◆ EXERCISE DESCRIPTION ◆
Write out every line from the one containing "TERRASYST talajművelő gép (136, 736)" down to the end of the listing below, keeping each line identical to the original.

Data listing:
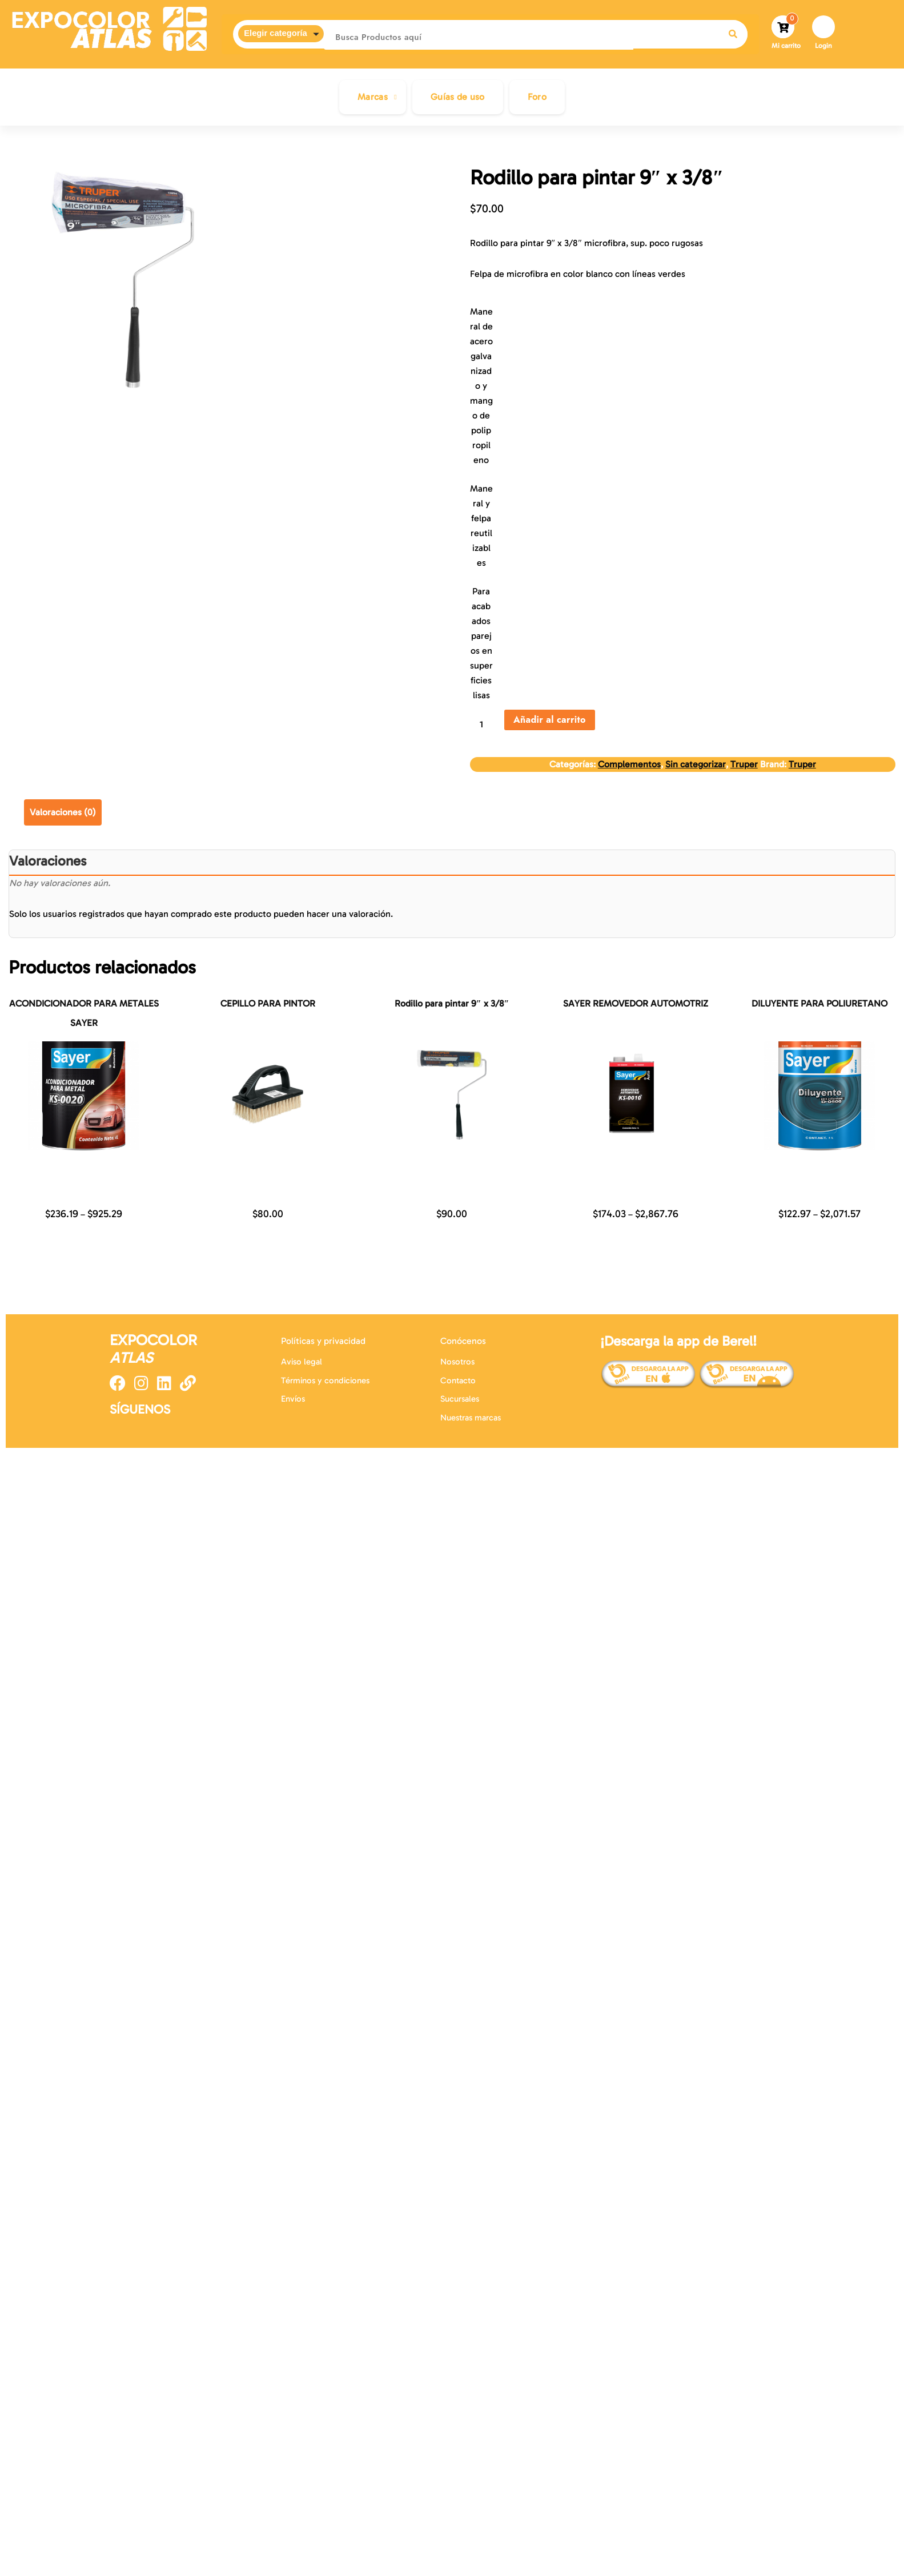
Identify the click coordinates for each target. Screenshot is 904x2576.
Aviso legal (301, 1362)
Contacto (458, 1380)
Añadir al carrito (549, 719)
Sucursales (459, 1399)
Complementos (629, 764)
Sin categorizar (695, 764)
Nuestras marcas (470, 1417)
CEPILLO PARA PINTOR (267, 1003)
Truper (744, 764)
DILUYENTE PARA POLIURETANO (819, 1003)
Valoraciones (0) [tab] (63, 812)
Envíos (293, 1399)
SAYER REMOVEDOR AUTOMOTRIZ (635, 1003)
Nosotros (457, 1362)
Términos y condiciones (325, 1380)
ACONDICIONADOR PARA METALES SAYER (84, 1013)
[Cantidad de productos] (486, 724)
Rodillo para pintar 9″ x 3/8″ (452, 1003)
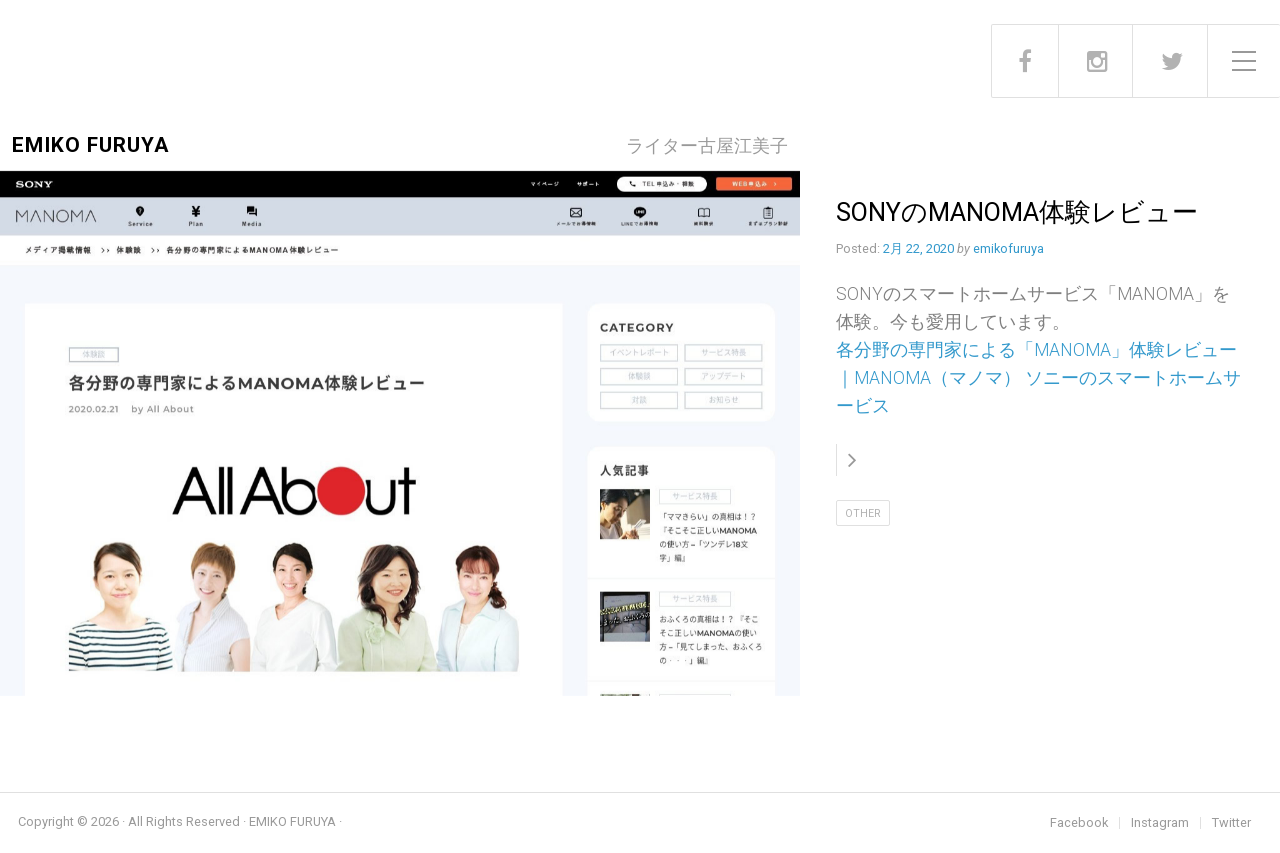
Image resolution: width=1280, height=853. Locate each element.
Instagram (1160, 823)
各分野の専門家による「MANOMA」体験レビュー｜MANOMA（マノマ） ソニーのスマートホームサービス (1038, 378)
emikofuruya (1008, 248)
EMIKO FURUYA (90, 145)
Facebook (1079, 823)
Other (863, 513)
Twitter (1231, 823)
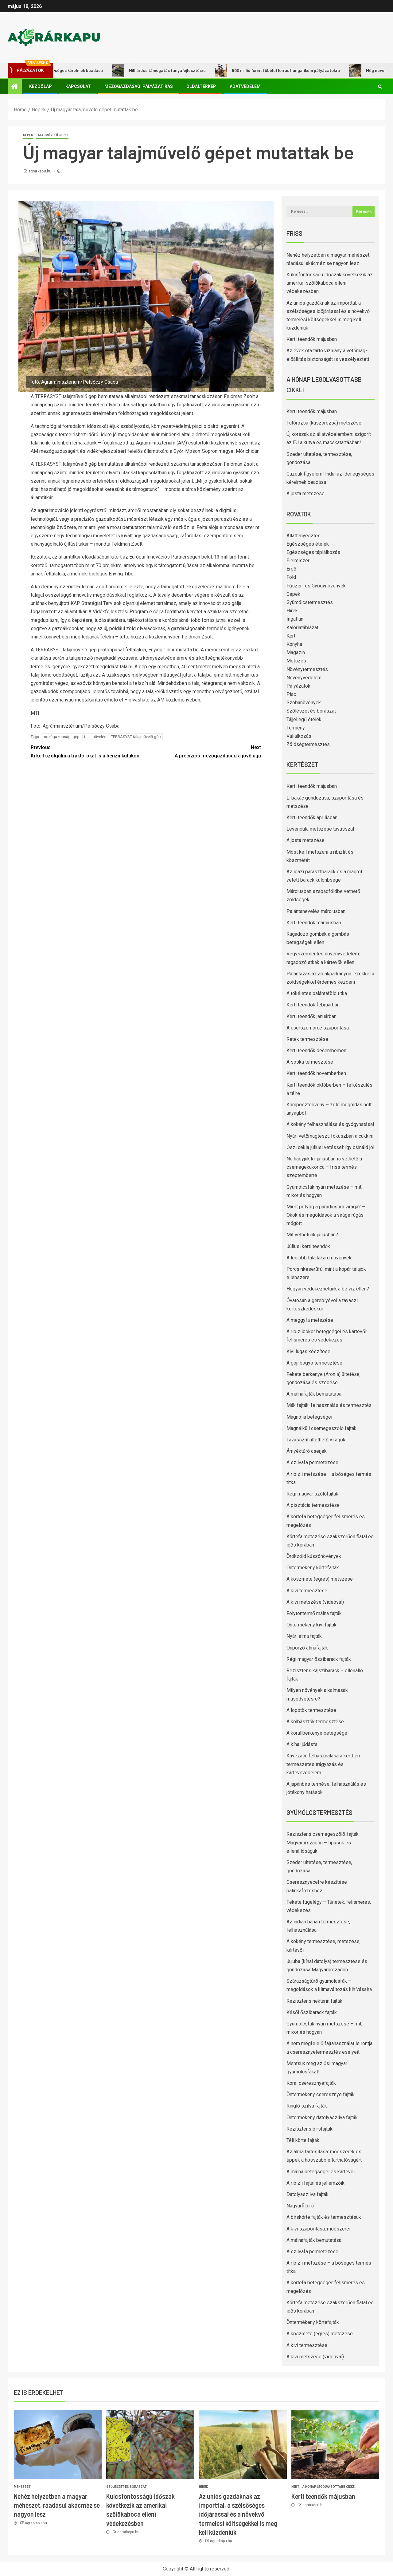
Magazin (295, 652)
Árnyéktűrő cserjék (306, 1451)
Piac (291, 694)
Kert (290, 636)
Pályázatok (298, 686)
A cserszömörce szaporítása (317, 1028)
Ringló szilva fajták (306, 2106)
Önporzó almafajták (307, 1648)
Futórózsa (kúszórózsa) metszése (323, 423)
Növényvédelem (303, 678)
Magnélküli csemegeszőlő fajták (321, 1428)
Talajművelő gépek (52, 135)
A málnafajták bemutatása (313, 1394)
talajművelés (95, 736)
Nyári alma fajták (304, 1636)
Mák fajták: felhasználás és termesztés (329, 1405)
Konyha (294, 644)
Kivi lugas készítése (308, 1351)
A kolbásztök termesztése (315, 1722)
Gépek (28, 135)
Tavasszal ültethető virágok (315, 1440)
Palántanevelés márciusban (315, 911)
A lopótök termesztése (311, 1710)
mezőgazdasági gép (61, 736)
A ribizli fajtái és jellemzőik (315, 2183)
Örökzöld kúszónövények (313, 1556)
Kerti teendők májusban (311, 339)
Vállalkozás (298, 736)
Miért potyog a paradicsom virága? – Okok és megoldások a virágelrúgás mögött (325, 1215)
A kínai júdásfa (301, 1744)
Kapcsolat (78, 86)
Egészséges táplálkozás (313, 552)
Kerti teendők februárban (313, 1005)
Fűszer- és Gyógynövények (316, 586)
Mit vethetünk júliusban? (312, 1235)
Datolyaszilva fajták (307, 2194)
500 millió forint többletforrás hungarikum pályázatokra (282, 70)
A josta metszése (305, 493)
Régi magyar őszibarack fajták (318, 1659)
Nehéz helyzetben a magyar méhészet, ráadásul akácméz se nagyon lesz (57, 2505)
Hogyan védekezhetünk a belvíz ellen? (327, 1289)
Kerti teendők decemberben (316, 1050)
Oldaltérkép (201, 86)
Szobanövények (303, 702)
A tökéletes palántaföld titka (316, 993)
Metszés (296, 661)
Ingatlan (294, 619)
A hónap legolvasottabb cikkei (329, 2486)
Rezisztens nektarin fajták (314, 2001)
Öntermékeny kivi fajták (311, 1625)
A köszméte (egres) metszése (319, 1579)
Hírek (292, 611)
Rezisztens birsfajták (309, 2129)
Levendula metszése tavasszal (320, 829)
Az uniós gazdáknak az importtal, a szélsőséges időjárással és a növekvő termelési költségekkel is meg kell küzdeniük (238, 2514)
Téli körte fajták (302, 2140)
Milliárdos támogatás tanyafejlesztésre (164, 70)
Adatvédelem (245, 86)
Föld (291, 577)
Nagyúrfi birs (300, 2206)
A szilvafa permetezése (312, 1462)
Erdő (291, 569)
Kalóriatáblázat (302, 627)
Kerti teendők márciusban (313, 923)
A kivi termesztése (306, 1591)
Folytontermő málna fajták (314, 1613)
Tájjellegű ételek (303, 719)
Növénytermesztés (307, 669)
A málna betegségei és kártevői (320, 2172)
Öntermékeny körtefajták (312, 1567)
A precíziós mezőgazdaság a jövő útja (203, 751)
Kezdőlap (40, 86)
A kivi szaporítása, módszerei (318, 2229)
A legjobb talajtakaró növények (319, 1258)
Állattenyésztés (303, 536)
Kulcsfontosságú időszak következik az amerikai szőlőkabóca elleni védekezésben (329, 283)
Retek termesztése (307, 1039)
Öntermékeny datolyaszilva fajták (322, 2117)
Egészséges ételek (307, 544)
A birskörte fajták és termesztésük (323, 2217)
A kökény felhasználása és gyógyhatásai (330, 1124)
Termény (295, 728)
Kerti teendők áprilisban (311, 817)
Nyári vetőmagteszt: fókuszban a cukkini (329, 1136)
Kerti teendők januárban (311, 1016)
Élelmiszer (297, 560)
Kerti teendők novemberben (316, 1073)
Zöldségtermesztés (308, 744)
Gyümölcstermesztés (309, 602)
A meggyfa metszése (309, 1320)
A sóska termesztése (309, 1062)
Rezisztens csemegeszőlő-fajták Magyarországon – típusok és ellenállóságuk (322, 1842)
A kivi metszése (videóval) (315, 1602)
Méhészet (22, 2486)
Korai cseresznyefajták (311, 2083)
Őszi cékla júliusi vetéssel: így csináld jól (330, 1147)
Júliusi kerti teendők (308, 1246)
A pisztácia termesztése (313, 1505)
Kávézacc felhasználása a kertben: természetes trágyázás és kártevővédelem (323, 1764)
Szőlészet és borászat (311, 711)
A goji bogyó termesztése (314, 1363)
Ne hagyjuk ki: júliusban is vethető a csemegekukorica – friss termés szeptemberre (324, 1167)
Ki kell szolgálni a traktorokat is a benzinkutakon (88, 751)
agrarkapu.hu (40, 171)
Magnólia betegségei (309, 1417)
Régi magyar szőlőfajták (312, 1494)
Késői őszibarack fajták (311, 2012)
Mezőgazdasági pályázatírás (138, 86)
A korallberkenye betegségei (317, 1733)
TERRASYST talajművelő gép (136, 736)
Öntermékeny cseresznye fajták (320, 2094)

◆ TASK RESPONSE ◆
TERRASYST talajművelő gép (136, 736)
Öntermékeny cseresznye fajták (320, 2094)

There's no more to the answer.